From: Humanist Discussion Group (by way of Willard McCarty willard.mccarty_at_kcl.ac.uk>
Date: Wed, 3 Nov 2004 06:36:30 +0000

               Humanist Discussion Group, Vol. 18, No. 329.
       Centre for Computing in the Humanities, King's College London
                     Submit to: humanist_at_princeton.edu

   [1] From: Martin Holmes <mholmes_at_uvic.ca> (31)
         Subject: Re: 18.321 value of PDF?

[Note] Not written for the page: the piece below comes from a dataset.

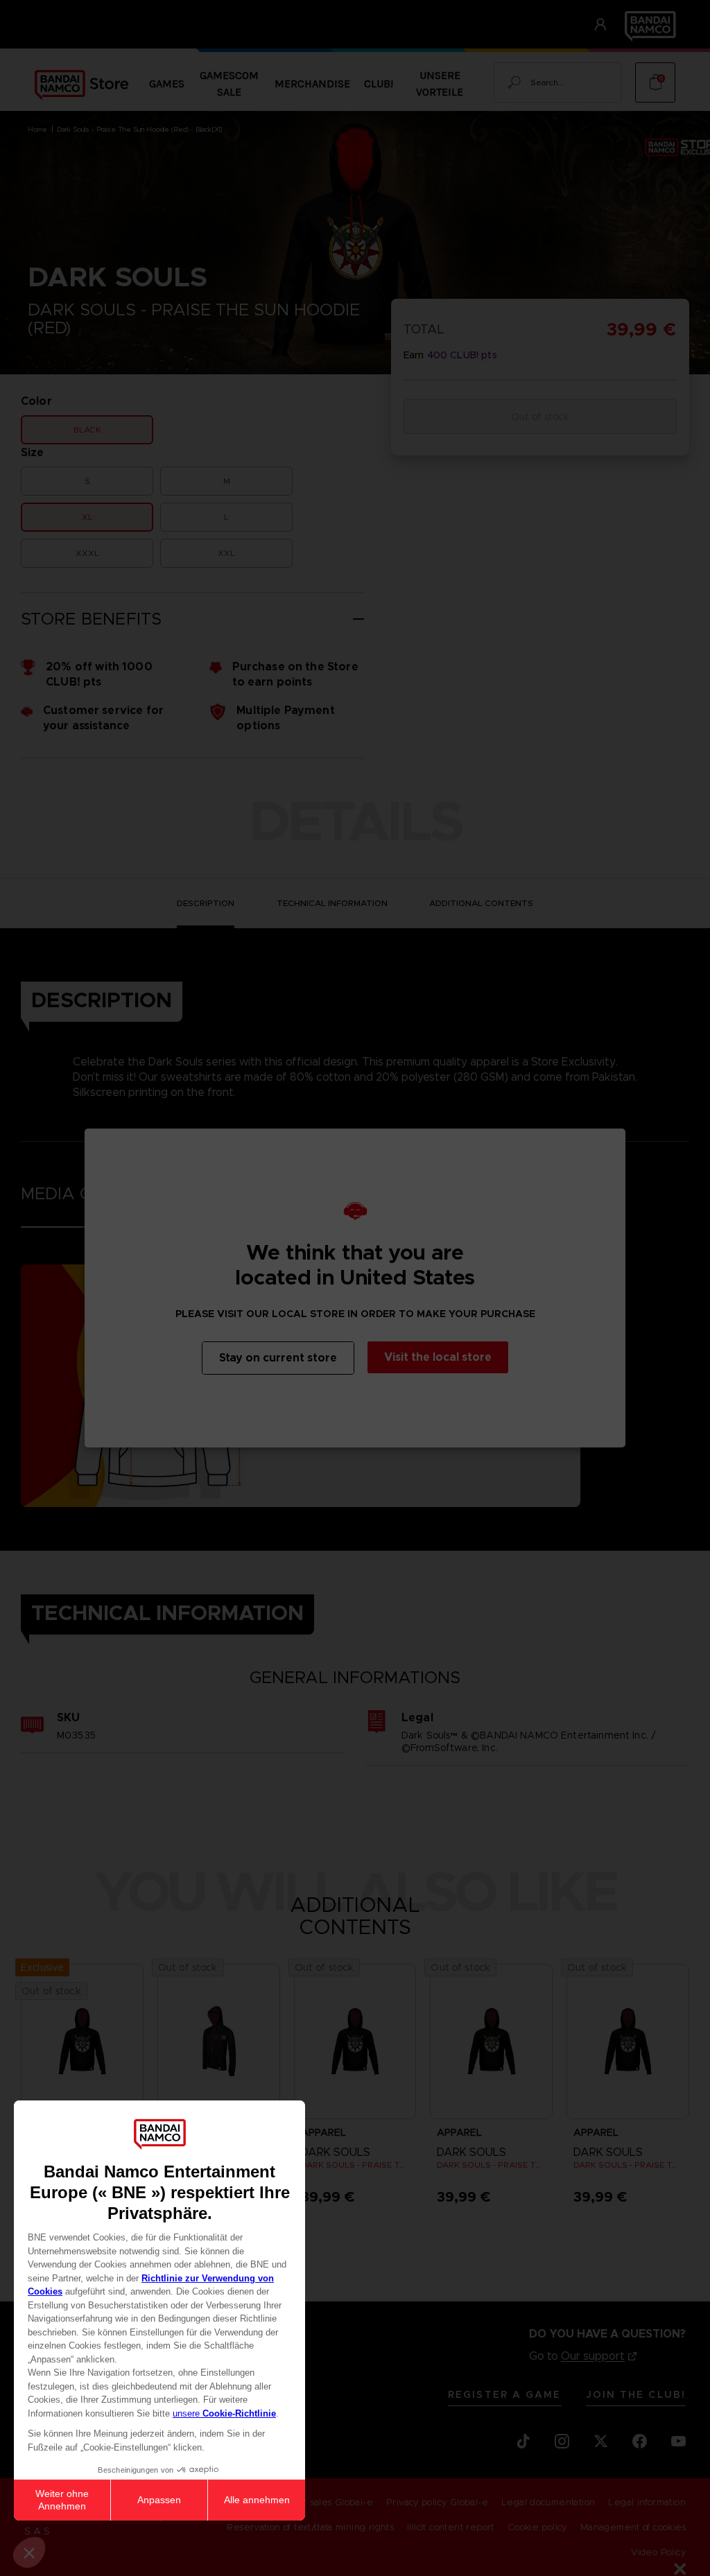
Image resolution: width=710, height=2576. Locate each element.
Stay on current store (278, 1357)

   [2] From: "Malcolm Hayward" <mhayward_at_auxmail.iup.edu> (8)
         Subject: Re: 18.326 value of PDF

   [3] From: Alexandre Enkerli <aenkerli_at_indiana.edu> (78)
         Subject: Generated PDF

         Date: Tue, 02 Nov 2004 07:25:47 +0000
         From: Martin Holmes <mholmes_at_uvic.ca>
         Subject: Re: 18.321 value of PDF?

Hi there,

At 12:48 AM 30/10/2004, you wrote:

> >
>In a strikingly unrelated context, someone mentioned their aversion for PDF
>files. Given that PDF files are rather prominent in academic computing,
>what are your thoughts on the subject?

I share this deep dislike of PDF. Mainly it's because this type of document
by its nature mixes data and display in such a way that it's very difficult
to disentangle them; this seems an awful step backwards, making the data
less accessible, and imposing one particular view or layout on the reader
(as opposed to XHTML, for example, which I can choose to display any way I
like in my browser, using custom stylesheets, text size settings, etc., and
which I can reorganize and manipulate very usefully with XSLT). PDF is
really a set of printing instructions, and should only exist between your
computer and your printer.

Oh, and I hate the Adobe viewer even more than I hate the file format. It
takes ages to start up, it's bloated, it's prone to crashing (and taking
the browser down with it, if it's acting as a viewer in the browser
context), and it keeps annoying me with offers of updates to programs I
want even less than the viewer itself.


Martin Holmes
University of Victoria Humanities Computing and Media Centre

         Date: Wed, 03 Nov 2004 06:24:15 +0000
         From: "Malcolm Hayward" <mhayward_at_auxmail.iup.edu>
         Subject: Re: 18.326 value of PDF

A word on the usefulness of PDF. As a journal editor (Studies in the
Humanities), I set type in postscript, converted to PDF, and uploaded those
PDF files to my printer (the "real" printer, that is, the firm that printed
the journal). I then sent the PDF files of individual essays to the authors
so that they could run off-prints of their articles (if they so desired),
reproducing exactly the format in the printed journal. I think this mirrors
what others have said: if you want/need a copy that exactly repkicates a
print copy, then PDF has a use. Malcolm Hayward

         Date: Wed, 03 Nov 2004 06:25:04 +0000
         From: Alexandre Enkerli <aenkerli_at_indiana.edu>
         Subject: Generated PDF

Insightful replies on the value of PDF files. Interestingly, several
comments seem to relate more to the way PDF files are produced as opposed
to the file format itself. The reason they can be distinguished is that
there *are* different ways to produce PDF files and while many document
creators may not use some of the most useful features of PDF files, these
features still exist in the format itself...
As Lisa Spangenberg notes, PDF files are often generated incorrectly and
this might explain many complaints about PDF files.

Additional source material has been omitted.